Some have questioned the findings of FDA’s investigation. One of the report’s case studies, which described inaccurate result reporting based on a pertussis LDT at Dartmouth University Hospital in 2006, “completely misrepresents” the situation, according to Gregory J. Tsongalis, PhD, HCLD, CC, director of the Laboratory for Clinical Genomics and Advanced Technology at Dartmouth Hitchcock Medical Center in Lebanon, New Hampshire.
“There was no issue with the LDT being used, but the FDA and others failed to recognize the decision made by a clinical task force to treat patients with symptoms rather than wait for confirmatory testing,” Tsongalis told CLN Stat.
Some members of Congress have been floating a proposal to increase regulatory oversight of LDTs, suggesting that Congress create a new agency within FDA to oversee all lab tests, including LDTs.
Some aspects of this proposal make sense—such as getting labs to demonstrate the accuracy of LDTs, and exempting critical tests, such as those for public health emergencies and newborn screening, from increased regulatory scrutiny, AACC wrote in a letter to Congress.

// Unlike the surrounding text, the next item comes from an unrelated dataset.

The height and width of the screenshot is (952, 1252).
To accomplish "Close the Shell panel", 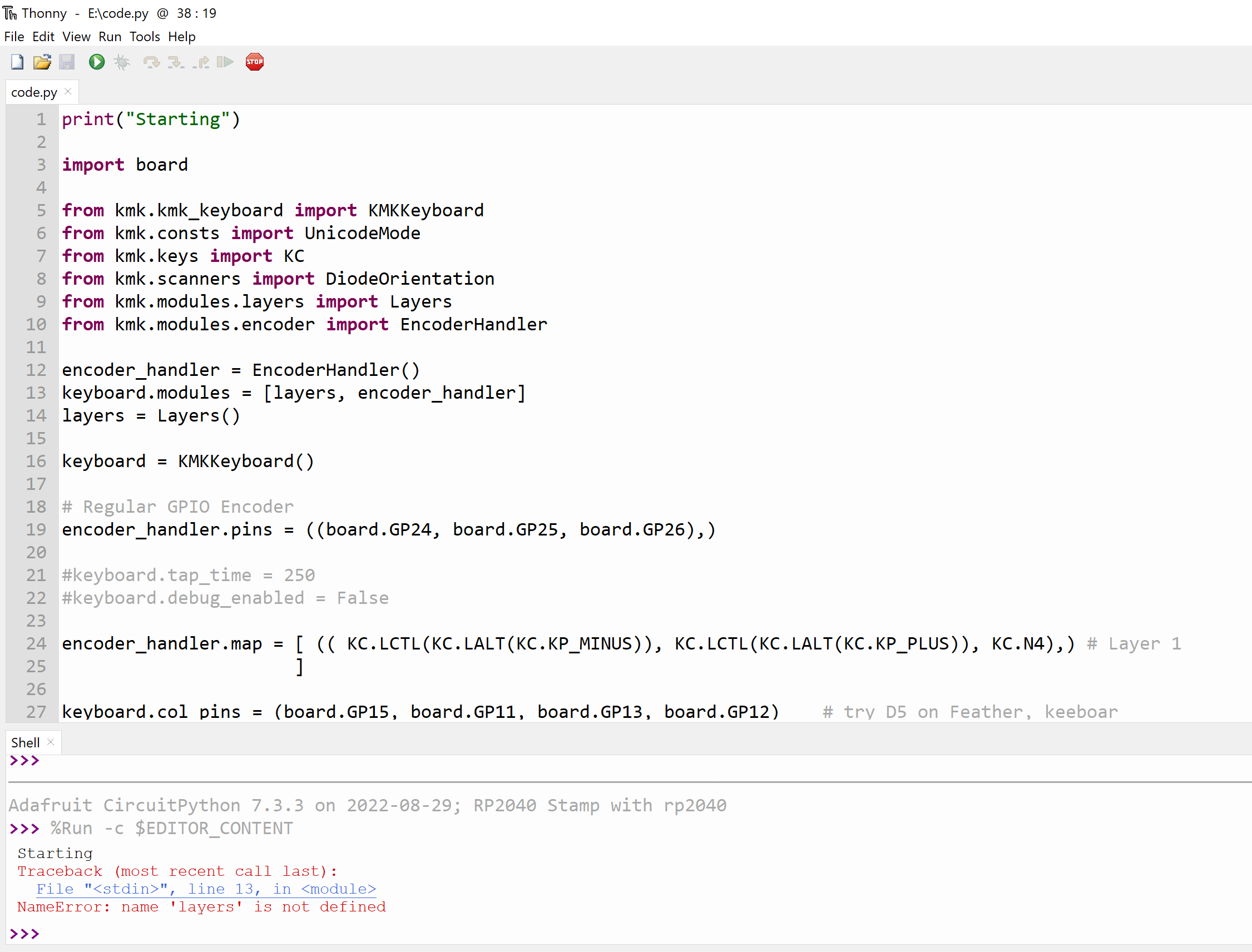I will tap(50, 741).
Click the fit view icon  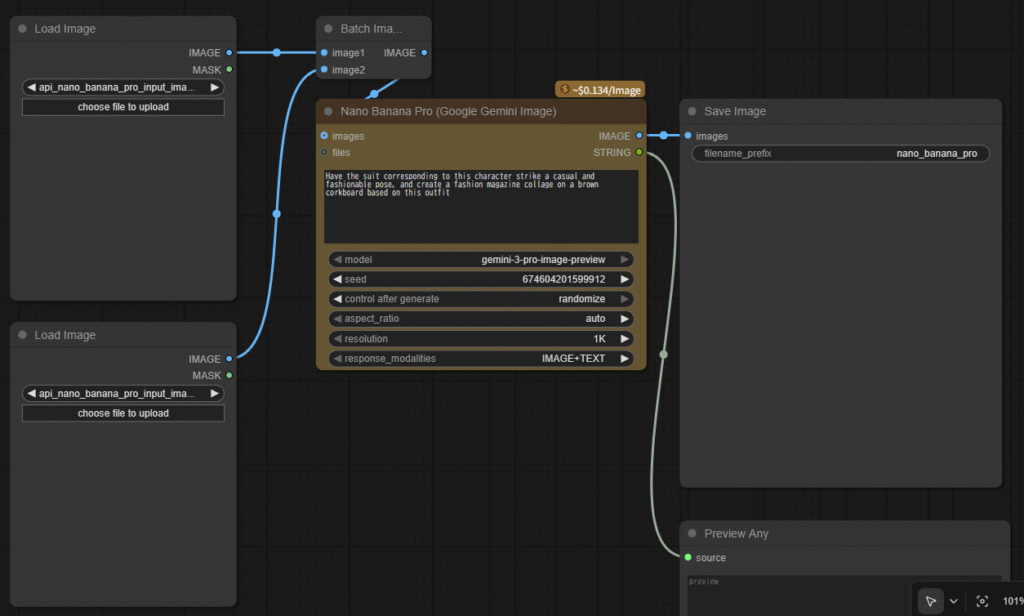tap(982, 601)
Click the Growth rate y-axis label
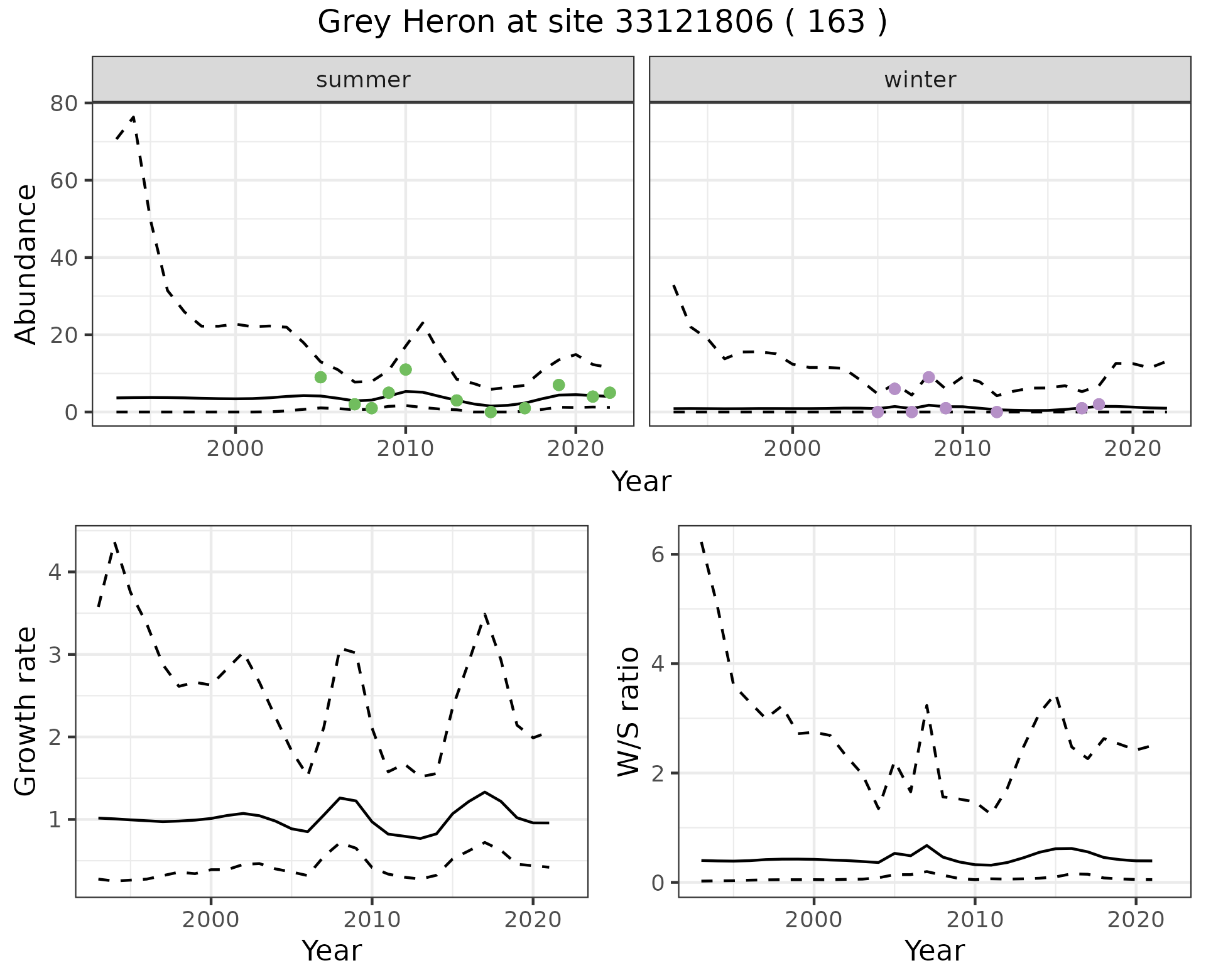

However, the association is concerned that dual scrutiny from both CMS and FDA would “impede patient access to testing, since many hospitals and rural testing facilities do not have the resources to comply with FDA’s requirements and would be forced to stop performing laboratory developed tests,” AACC’s letter stated.
Instead, Congress should work within CMS’s regulatory framework to tighten scrutiny of LDTs. Rather than have FDA assume the task of assessing the clinical validity of LDTs, handing that responsibility to CMS would “be a relatively minor adjustment considering many CMS-accredited laboratories are already required by private accrediting bodies to demonstrate clinical validity,” the letter said.
Putting all of this into context, Hammett-Stabler offers that FDA’s proposal won’t solve all of the issues related to LDT use. “There seems to be a thought that more FDA oversight will make test results perfect—there is no such thing. We have issues each week with things—instruments and reagents—that the FDA approved. Their stamp of approval doesn’t mean a test will work perfectly 100% of the time nor does it mean that the test has good clinical validity!” she said.
Labs perform strong validation studies of FDA-approved tests and LDTs and implement strong quality management practices that help detect some issues, Hammett-Stabler continued. “But in the end, our best quality control is the physician who calls us saying: this result doesn’t make sense.”